Eighteen months into a program to save the endangered vaquita porpoise from extinction it appears the vaquita is no better off. Fishermen, meanwhile, seem to be faring worse.
With only six months remaining in a two-year ban on all fishing activities in the vicinity of the port town of San Felipe, Baja California, there is now disagreement between fishermen and environmental groups over what happens next.
Fishing techniques had become a threat to the vaquita, whose numbers have declined to an estimated 60, because they are caught along with the totoaba, a fish species whose swim bladder is a delicacy in China.
The two-year federal program was intended to give the marine mammals a respite started in April 2015. As its end draws near, environmental organizations have asked authorities for broader controls on the illegal totoaba fishing and the creation of a safe zone for the vaquita.
It is that last point that has increased the concern of fishermen in San Felipe, as they have interpreted it as a request for an extension on the fishing ban.
The rescue program included suspending fishing activities in a 1.3-million-hectare area, an increase in surveillance in that area, the introduction of new fishing nets and economic compensation for the affected fishermen.
Now, those who were originally intended to be the main beneficiaries of the latter charge that 43% of those funds have benefitted only 30 people. Several fishing companies signed up their friends and relatives to the program instead of their workers, some fishermen say.
They have become more upset since an extension on the fishing ban was hinted at.
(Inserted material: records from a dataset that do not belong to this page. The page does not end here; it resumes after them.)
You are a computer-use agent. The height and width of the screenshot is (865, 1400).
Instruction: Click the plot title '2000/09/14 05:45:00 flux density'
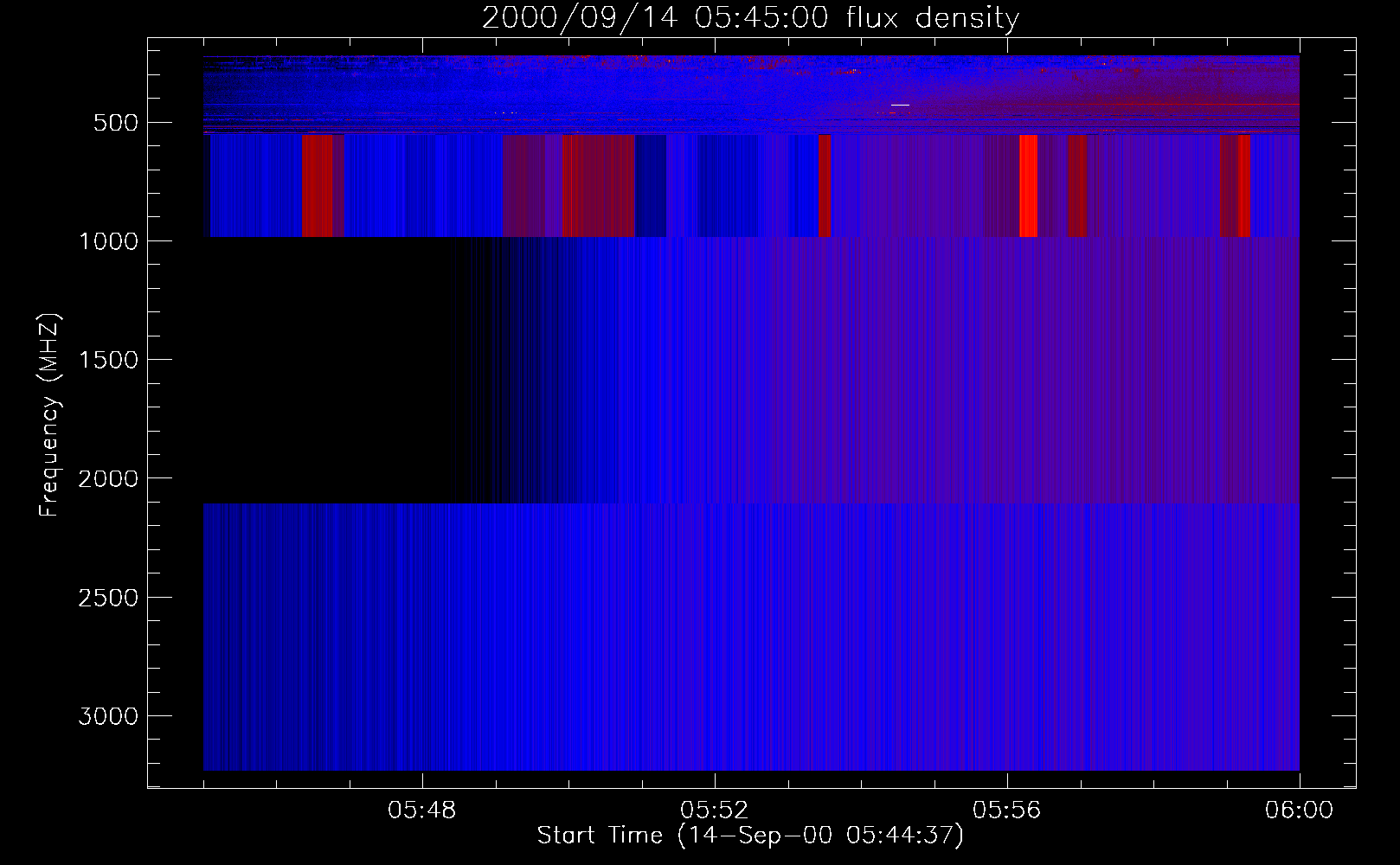pos(750,18)
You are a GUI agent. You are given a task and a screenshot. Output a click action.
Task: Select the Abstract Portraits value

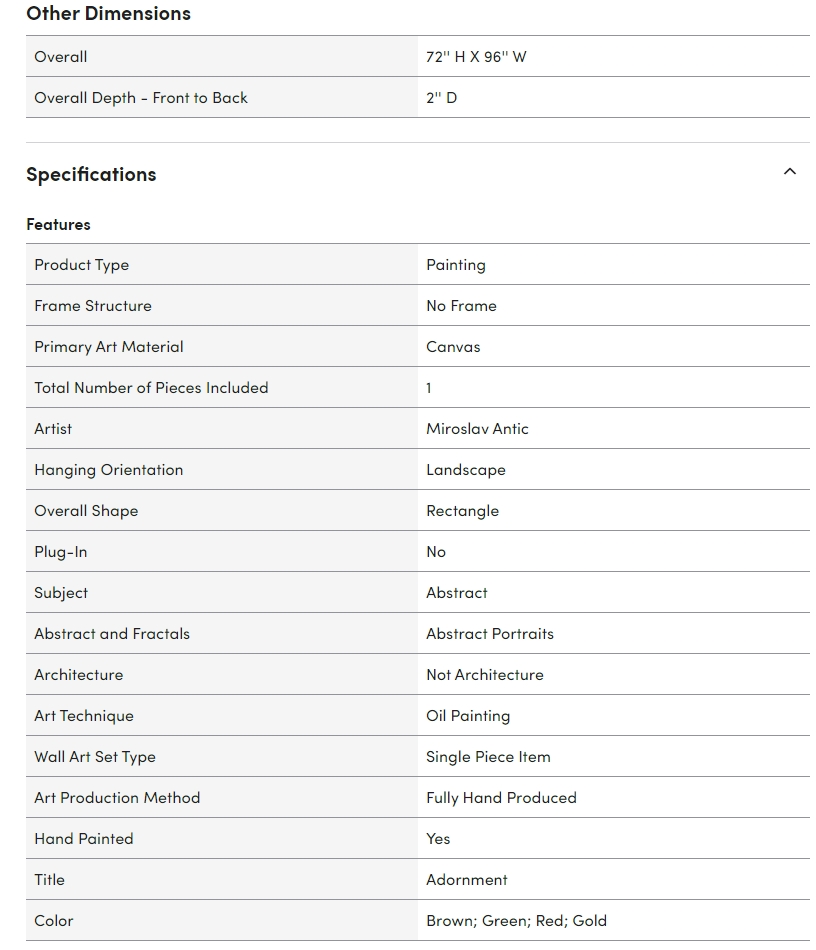tap(490, 634)
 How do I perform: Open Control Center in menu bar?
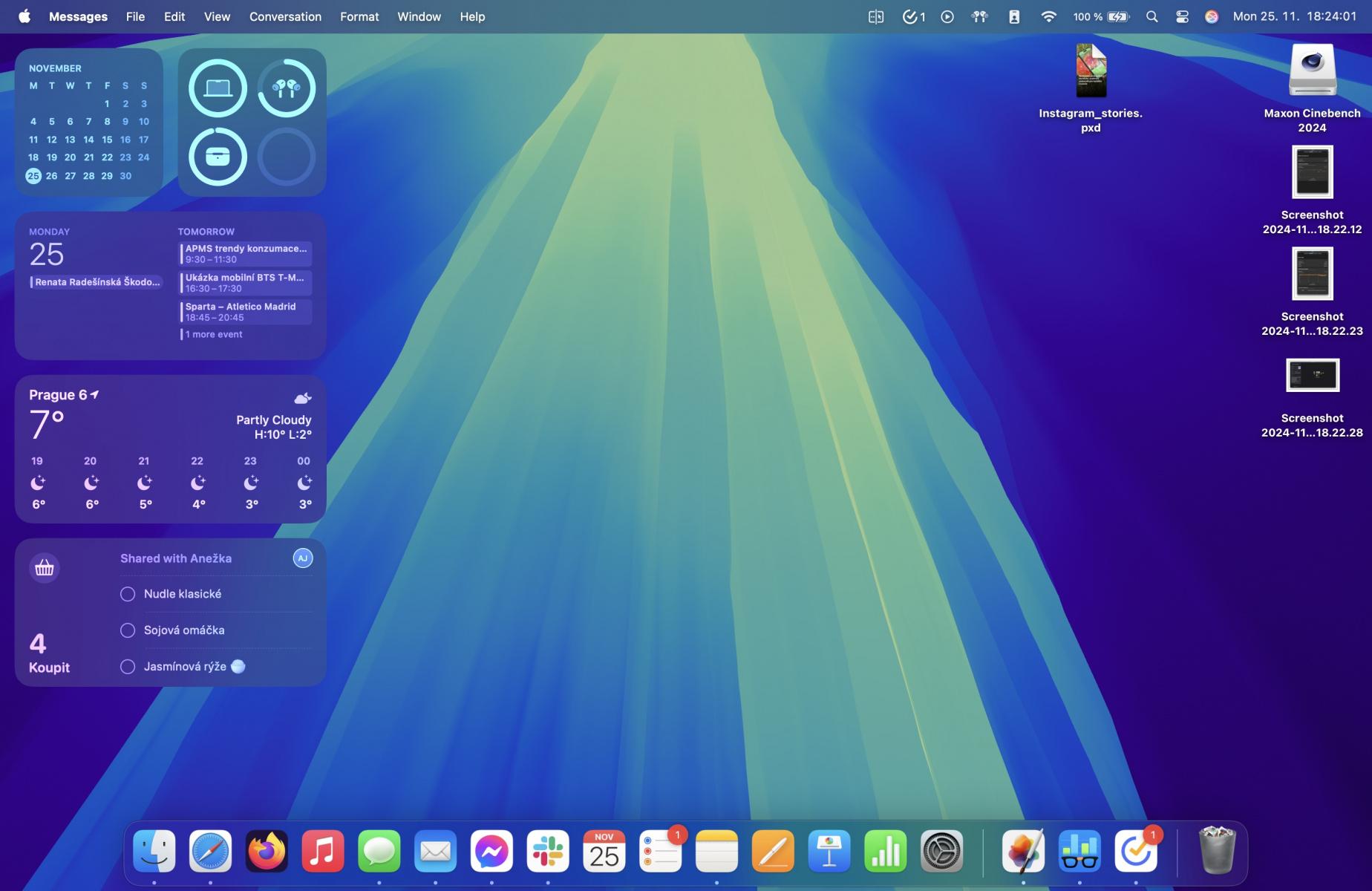tap(1182, 16)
In early September, the Environment Secretariat of Baja California asserted that no extension on the restrictions had been contemplated, and that once the two years is up, San Felipe fishermen will have to modify their practices and use the new, government-approved nets.
A group of fishermen’s collectives, however, has insisted that those new nets don’t work.
According to the group, the new nets “catch totoaba, vaquita, whatever you put in front of them. These nets can be considered predatory: for one kilogram of shrimp caught with them, we’ll be killing 10 kilograms of other wildlife.”
The vaquita is native to the area and found nowhere else in the world.